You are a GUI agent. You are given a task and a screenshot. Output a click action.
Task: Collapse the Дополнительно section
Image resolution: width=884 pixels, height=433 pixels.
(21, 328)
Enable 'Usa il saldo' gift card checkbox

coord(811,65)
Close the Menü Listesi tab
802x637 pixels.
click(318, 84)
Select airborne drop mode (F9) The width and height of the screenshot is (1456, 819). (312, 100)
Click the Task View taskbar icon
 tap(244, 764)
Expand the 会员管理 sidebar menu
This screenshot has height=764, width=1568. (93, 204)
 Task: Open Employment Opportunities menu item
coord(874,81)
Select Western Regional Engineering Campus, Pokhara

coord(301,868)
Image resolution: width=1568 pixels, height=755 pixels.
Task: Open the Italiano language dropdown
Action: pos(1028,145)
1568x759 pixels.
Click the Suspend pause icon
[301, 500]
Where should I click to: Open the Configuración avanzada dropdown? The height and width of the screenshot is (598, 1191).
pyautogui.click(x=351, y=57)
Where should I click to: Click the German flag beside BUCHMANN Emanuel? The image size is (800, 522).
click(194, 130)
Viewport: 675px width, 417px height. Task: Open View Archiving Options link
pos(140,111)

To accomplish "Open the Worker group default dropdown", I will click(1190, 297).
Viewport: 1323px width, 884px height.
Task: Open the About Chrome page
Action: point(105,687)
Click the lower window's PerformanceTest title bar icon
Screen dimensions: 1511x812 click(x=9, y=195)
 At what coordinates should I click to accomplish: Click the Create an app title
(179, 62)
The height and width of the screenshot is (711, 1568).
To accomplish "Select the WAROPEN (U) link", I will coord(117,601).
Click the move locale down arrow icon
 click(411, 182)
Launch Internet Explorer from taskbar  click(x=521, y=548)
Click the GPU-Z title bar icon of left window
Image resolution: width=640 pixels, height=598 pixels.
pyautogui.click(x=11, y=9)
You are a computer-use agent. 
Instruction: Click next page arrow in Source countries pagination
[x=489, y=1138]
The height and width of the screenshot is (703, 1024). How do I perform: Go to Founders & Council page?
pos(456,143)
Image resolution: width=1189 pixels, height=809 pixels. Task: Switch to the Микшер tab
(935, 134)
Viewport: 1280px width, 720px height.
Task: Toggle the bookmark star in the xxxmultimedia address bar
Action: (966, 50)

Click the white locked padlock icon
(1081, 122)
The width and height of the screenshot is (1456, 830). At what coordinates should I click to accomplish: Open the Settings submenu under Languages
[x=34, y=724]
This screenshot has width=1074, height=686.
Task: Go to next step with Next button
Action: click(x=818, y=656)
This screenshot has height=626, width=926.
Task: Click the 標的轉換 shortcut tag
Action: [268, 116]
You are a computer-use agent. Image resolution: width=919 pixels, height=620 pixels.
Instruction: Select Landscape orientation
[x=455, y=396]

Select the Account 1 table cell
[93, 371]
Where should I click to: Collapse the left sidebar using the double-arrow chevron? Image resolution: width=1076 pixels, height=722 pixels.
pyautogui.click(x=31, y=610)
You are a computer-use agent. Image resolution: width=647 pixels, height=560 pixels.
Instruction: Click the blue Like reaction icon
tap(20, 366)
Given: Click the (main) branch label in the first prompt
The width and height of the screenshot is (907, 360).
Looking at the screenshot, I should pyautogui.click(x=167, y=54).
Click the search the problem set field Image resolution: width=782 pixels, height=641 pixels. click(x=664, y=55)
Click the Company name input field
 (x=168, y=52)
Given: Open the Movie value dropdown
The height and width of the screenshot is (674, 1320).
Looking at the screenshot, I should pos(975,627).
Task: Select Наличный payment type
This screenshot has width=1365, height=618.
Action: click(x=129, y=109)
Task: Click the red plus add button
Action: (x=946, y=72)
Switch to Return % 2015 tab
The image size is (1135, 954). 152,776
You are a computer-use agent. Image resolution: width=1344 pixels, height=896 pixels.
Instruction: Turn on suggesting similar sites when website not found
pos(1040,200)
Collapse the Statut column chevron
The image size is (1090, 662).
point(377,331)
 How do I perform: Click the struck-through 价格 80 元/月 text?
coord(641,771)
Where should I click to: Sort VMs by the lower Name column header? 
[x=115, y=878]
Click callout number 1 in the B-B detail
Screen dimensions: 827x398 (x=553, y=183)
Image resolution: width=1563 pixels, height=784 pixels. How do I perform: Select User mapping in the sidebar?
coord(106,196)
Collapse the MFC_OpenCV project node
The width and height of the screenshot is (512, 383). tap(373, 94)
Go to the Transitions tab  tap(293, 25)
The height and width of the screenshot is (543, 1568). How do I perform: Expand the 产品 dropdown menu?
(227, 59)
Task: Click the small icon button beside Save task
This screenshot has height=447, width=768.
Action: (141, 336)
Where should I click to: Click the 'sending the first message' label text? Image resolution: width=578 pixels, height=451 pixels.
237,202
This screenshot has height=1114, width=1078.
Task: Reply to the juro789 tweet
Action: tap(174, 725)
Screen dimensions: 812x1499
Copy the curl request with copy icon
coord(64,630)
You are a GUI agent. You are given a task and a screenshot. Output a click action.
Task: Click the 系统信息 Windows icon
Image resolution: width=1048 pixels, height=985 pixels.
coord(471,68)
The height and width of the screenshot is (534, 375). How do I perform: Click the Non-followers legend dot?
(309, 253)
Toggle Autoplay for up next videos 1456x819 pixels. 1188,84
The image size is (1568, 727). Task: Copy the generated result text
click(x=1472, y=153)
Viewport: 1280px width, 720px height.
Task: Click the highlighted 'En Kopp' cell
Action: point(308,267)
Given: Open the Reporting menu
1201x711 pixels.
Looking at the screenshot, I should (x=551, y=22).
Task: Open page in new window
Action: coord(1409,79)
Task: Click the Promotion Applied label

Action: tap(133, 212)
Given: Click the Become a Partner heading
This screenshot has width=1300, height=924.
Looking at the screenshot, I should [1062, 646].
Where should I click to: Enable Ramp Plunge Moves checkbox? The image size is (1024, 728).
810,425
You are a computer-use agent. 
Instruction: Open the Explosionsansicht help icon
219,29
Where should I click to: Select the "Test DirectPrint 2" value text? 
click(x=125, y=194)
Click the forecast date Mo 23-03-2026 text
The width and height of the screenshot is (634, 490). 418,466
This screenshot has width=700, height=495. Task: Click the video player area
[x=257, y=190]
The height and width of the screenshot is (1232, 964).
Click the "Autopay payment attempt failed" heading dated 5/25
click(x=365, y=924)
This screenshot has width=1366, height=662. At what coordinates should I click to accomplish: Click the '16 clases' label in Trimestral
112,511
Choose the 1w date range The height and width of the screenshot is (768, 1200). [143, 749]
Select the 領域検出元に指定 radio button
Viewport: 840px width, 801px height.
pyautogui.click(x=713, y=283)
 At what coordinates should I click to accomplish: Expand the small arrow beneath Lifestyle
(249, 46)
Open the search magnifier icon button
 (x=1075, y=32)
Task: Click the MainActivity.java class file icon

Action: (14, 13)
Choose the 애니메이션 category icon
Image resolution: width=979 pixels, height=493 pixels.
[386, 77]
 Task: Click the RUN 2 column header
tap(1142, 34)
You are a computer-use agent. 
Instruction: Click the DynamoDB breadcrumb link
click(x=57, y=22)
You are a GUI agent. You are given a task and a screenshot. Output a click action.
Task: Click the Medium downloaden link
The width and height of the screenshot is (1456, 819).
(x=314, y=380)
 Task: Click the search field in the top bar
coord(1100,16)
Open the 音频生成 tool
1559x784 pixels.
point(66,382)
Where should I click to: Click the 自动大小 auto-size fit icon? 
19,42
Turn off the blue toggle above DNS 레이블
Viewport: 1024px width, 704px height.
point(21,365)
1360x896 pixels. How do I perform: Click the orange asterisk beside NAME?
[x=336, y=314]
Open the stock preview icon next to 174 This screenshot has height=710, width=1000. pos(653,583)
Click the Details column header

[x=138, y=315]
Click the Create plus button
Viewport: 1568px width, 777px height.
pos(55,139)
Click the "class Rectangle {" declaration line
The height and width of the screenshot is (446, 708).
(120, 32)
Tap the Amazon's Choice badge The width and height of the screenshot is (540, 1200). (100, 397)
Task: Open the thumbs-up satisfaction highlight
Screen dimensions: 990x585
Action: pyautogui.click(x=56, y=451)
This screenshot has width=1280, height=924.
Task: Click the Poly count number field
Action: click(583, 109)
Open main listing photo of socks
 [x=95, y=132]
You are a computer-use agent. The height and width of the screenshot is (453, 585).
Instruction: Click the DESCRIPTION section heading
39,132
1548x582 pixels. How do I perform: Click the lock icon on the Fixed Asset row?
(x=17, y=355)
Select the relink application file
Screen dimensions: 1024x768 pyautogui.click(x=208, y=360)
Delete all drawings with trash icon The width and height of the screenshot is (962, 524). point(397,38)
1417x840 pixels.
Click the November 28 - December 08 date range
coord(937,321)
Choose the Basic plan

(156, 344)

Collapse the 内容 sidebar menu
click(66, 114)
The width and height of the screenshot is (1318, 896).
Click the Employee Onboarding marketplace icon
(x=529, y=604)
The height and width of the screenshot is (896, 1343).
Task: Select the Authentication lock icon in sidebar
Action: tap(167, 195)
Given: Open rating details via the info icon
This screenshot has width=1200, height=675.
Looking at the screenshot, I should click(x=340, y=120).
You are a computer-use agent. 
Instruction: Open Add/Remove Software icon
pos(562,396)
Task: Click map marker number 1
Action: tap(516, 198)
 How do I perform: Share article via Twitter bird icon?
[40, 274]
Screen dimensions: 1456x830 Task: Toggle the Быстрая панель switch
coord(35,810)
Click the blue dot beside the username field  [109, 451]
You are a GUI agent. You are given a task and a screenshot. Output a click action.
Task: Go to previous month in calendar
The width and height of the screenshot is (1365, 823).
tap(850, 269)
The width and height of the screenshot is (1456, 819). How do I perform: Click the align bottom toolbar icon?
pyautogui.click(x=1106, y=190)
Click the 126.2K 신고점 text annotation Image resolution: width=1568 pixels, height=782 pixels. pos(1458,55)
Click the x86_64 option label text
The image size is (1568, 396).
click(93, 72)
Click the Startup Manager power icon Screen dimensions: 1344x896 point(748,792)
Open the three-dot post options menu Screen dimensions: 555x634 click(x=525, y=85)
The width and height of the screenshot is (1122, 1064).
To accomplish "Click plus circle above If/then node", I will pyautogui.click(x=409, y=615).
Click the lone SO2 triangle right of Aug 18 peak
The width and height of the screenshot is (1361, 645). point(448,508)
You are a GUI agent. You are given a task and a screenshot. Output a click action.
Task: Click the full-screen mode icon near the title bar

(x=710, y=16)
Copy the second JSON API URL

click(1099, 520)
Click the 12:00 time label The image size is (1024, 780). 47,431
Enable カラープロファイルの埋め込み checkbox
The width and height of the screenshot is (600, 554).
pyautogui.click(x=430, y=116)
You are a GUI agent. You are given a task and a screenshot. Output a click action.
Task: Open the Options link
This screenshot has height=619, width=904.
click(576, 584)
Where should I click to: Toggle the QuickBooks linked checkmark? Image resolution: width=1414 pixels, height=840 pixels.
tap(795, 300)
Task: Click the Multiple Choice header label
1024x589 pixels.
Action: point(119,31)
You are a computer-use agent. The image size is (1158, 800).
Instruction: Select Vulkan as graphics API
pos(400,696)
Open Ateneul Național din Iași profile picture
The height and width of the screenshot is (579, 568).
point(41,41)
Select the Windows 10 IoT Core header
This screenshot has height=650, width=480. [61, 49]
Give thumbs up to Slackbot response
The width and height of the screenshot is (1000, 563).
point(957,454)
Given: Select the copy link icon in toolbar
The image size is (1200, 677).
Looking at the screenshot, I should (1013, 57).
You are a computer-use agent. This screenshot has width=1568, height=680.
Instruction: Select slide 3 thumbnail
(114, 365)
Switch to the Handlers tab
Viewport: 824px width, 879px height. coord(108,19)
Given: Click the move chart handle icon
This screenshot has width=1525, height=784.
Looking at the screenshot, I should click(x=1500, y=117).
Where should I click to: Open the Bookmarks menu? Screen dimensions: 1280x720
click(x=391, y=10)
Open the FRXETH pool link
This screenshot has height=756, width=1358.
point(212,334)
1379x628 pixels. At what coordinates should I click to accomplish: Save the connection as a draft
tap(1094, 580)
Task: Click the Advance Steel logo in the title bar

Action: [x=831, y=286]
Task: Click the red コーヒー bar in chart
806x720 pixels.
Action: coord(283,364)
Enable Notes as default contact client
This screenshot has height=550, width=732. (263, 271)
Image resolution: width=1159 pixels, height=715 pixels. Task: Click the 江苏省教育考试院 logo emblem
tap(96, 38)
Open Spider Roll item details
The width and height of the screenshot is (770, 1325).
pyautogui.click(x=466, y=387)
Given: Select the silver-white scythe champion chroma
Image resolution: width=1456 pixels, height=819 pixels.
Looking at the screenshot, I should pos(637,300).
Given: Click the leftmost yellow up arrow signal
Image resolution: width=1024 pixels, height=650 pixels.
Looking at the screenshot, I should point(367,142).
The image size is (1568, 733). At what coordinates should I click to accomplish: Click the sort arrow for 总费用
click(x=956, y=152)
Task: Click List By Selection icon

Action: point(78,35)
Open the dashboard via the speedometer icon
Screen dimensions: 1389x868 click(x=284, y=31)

- Written exercise
Pick out and copy every line of the data above that contains the word "default". Case counts.

- Output of the task
To accomplish "Open the Worker group default dropdown", I will click(1190, 297).
Enable Notes as default contact client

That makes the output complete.